Task statement:
Your task is to copy every entry exactly.

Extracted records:
╔══
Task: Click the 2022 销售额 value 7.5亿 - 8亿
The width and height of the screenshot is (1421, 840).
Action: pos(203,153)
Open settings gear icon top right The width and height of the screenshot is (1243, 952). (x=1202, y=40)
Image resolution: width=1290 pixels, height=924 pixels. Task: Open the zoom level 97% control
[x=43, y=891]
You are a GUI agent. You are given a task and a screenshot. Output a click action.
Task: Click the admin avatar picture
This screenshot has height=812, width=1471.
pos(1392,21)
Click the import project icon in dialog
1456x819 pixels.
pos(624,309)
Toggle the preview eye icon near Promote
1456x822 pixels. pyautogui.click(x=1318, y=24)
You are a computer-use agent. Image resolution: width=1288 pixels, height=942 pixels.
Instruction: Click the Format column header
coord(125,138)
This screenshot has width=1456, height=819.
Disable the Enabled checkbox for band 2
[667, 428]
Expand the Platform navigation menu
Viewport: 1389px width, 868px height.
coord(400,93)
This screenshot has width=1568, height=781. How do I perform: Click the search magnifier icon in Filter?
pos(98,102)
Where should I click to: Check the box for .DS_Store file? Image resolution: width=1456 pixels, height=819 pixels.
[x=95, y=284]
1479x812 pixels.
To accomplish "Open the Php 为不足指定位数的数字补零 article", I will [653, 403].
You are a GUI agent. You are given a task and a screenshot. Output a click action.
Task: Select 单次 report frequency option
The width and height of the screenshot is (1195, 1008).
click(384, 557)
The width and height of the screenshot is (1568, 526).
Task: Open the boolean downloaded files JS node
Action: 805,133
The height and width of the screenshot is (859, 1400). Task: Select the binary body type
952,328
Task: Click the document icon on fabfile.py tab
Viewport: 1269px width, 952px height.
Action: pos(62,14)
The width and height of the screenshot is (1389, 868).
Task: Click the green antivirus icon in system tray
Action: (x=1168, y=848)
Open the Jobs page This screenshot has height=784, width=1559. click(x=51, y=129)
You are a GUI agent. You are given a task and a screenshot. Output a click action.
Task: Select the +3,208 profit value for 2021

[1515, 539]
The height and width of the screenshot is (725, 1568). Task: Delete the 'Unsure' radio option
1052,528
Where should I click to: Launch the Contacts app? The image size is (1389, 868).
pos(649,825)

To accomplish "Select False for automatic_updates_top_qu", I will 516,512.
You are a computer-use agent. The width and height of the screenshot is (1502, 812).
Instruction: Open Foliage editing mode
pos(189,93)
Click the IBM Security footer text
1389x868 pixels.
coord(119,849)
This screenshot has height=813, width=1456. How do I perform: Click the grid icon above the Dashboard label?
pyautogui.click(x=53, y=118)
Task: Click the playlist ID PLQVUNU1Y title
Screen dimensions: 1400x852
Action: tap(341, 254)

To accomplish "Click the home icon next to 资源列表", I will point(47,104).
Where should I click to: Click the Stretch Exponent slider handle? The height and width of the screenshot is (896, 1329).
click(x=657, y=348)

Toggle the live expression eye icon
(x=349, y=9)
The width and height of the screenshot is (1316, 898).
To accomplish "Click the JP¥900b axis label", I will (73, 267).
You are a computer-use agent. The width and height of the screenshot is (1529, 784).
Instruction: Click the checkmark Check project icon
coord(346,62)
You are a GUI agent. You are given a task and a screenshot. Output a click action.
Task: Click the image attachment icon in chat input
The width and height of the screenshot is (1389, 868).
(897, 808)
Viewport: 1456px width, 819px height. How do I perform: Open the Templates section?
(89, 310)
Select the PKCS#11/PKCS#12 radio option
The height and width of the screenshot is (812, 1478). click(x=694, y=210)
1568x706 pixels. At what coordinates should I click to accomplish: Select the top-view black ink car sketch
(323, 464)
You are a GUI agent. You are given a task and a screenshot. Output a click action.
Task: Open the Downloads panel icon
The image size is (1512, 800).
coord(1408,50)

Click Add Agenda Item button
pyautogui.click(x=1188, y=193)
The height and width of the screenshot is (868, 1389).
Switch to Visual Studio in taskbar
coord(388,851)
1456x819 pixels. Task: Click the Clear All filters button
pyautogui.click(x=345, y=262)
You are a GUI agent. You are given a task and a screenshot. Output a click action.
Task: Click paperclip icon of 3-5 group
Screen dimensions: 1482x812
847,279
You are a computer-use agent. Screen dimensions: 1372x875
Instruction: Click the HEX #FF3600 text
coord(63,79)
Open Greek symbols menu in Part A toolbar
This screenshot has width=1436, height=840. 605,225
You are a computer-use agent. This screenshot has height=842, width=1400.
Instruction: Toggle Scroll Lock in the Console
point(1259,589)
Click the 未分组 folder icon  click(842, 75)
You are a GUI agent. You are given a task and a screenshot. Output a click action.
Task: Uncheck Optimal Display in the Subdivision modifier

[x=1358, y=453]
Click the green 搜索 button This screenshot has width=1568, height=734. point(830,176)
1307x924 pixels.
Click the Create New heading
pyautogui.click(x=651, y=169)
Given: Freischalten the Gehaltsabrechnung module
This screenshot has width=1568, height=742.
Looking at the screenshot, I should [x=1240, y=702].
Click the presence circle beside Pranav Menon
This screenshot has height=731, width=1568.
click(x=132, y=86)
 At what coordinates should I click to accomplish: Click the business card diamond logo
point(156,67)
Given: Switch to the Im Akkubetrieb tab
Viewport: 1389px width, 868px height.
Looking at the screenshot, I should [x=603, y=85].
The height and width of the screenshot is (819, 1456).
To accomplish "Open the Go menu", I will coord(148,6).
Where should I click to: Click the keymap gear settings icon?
╚══
Exercise answer:
Task: Click the 2022 销售额 value 7.5亿 - 8亿
The width and height of the screenshot is (1421, 840).
Action: pos(203,153)
Open settings gear icon top right The width and height of the screenshot is (1243, 952). (x=1202, y=40)
Image resolution: width=1290 pixels, height=924 pixels. Task: Open the zoom level 97% control
[x=43, y=891]
You are a GUI agent. You are given a task and a screenshot. Output a click action.
Task: Click the admin avatar picture
This screenshot has height=812, width=1471.
pos(1392,21)
Click the import project icon in dialog
1456x819 pixels.
pos(624,309)
Toggle the preview eye icon near Promote
1456x822 pixels. pyautogui.click(x=1318, y=24)
You are a computer-use agent. Image resolution: width=1288 pixels, height=942 pixels.
Instruction: Click the Format column header
coord(125,138)
This screenshot has width=1456, height=819.
Disable the Enabled checkbox for band 2
[667, 428]
Expand the Platform navigation menu
Viewport: 1389px width, 868px height.
coord(400,93)
This screenshot has width=1568, height=781. How do I perform: Click the search magnifier icon in Filter?
pos(98,102)
Where should I click to: Check the box for .DS_Store file? Image resolution: width=1456 pixels, height=819 pixels.
[x=95, y=284]
1479x812 pixels.
To accomplish "Open the Php 为不足指定位数的数字补零 article", I will [653, 403].
You are a GUI agent. You are given a task and a screenshot. Output a click action.
Task: Select 单次 report frequency option
The width and height of the screenshot is (1195, 1008).
click(384, 557)
The width and height of the screenshot is (1568, 526).
Task: Open the boolean downloaded files JS node
Action: 805,133
The height and width of the screenshot is (859, 1400). Task: Select the binary body type
952,328
Task: Click the document icon on fabfile.py tab
Viewport: 1269px width, 952px height.
Action: pos(62,14)
The width and height of the screenshot is (1389, 868).
Task: Click the green antivirus icon in system tray
Action: (x=1168, y=848)
Open the Jobs page This screenshot has height=784, width=1559. click(x=51, y=129)
You are a GUI agent. You are given a task and a screenshot. Output a click action.
Task: Select the +3,208 profit value for 2021

[1515, 539]
The height and width of the screenshot is (725, 1568). Task: Delete the 'Unsure' radio option
1052,528
Where should I click to: Launch the Contacts app? The image size is (1389, 868).
pos(649,825)

To accomplish "Select False for automatic_updates_top_qu", I will 516,512.
You are a computer-use agent. The width and height of the screenshot is (1502, 812).
Instruction: Open Foliage editing mode
pos(189,93)
Click the IBM Security footer text
1389x868 pixels.
coord(119,849)
This screenshot has height=813, width=1456. How do I perform: Click the grid icon above the Dashboard label?
pyautogui.click(x=53, y=118)
Task: Click the playlist ID PLQVUNU1Y title
Screen dimensions: 1400x852
Action: tap(341, 254)

To accomplish "Click the home icon next to 资源列表", I will point(47,104).
Where should I click to: Click the Stretch Exponent slider handle? The height and width of the screenshot is (896, 1329).
click(x=657, y=348)

Toggle the live expression eye icon
(x=349, y=9)
The width and height of the screenshot is (1316, 898).
To accomplish "Click the JP¥900b axis label", I will (73, 267).
You are a computer-use agent. The width and height of the screenshot is (1529, 784).
Instruction: Click the checkmark Check project icon
coord(346,62)
You are a GUI agent. You are given a task and a screenshot. Output a click action.
Task: Click the image attachment icon in chat input
The width and height of the screenshot is (1389, 868).
(897, 808)
Viewport: 1456px width, 819px height. How do I perform: Open the Templates section?
(89, 310)
Select the PKCS#11/PKCS#12 radio option
The height and width of the screenshot is (812, 1478). click(x=694, y=210)
1568x706 pixels. At what coordinates should I click to accomplish: Select the top-view black ink car sketch
(323, 464)
You are a GUI agent. You are given a task and a screenshot. Output a click action.
Task: Open the Downloads panel icon
The image size is (1512, 800).
coord(1408,50)

Click Add Agenda Item button
pyautogui.click(x=1188, y=193)
The height and width of the screenshot is (868, 1389).
Switch to Visual Studio in taskbar
coord(388,851)
1456x819 pixels. Task: Click the Clear All filters button
pyautogui.click(x=345, y=262)
You are a GUI agent. You are given a task and a screenshot. Output a click action.
Task: Click paperclip icon of 3-5 group
Screen dimensions: 1482x812
847,279
You are a computer-use agent. Screen dimensions: 1372x875
Instruction: Click the HEX #FF3600 text
coord(63,79)
Open Greek symbols menu in Part A toolbar
This screenshot has width=1436, height=840. 605,225
You are a computer-use agent. This screenshot has height=842, width=1400.
Instruction: Toggle Scroll Lock in the Console
point(1259,589)
Click the 未分组 folder icon  click(842, 75)
You are a GUI agent. You are given a task and a screenshot. Output a click action.
Task: Uncheck Optimal Display in the Subdivision modifier

[x=1358, y=453]
Click the green 搜索 button This screenshot has width=1568, height=734. point(830,176)
1307x924 pixels.
Click the Create New heading
pyautogui.click(x=651, y=169)
Given: Freischalten the Gehaltsabrechnung module
This screenshot has width=1568, height=742.
Looking at the screenshot, I should [x=1240, y=702].
Click the presence circle beside Pranav Menon
This screenshot has height=731, width=1568.
click(x=132, y=86)
 At what coordinates should I click to accomplish: Click the business card diamond logo
point(156,67)
Given: Switch to the Im Akkubetrieb tab
Viewport: 1389px width, 868px height.
Looking at the screenshot, I should [x=603, y=85].
The height and width of the screenshot is (819, 1456).
To accomplish "Open the Go menu", I will coord(148,6).
Where should I click to: Click the keymap gear settings icon?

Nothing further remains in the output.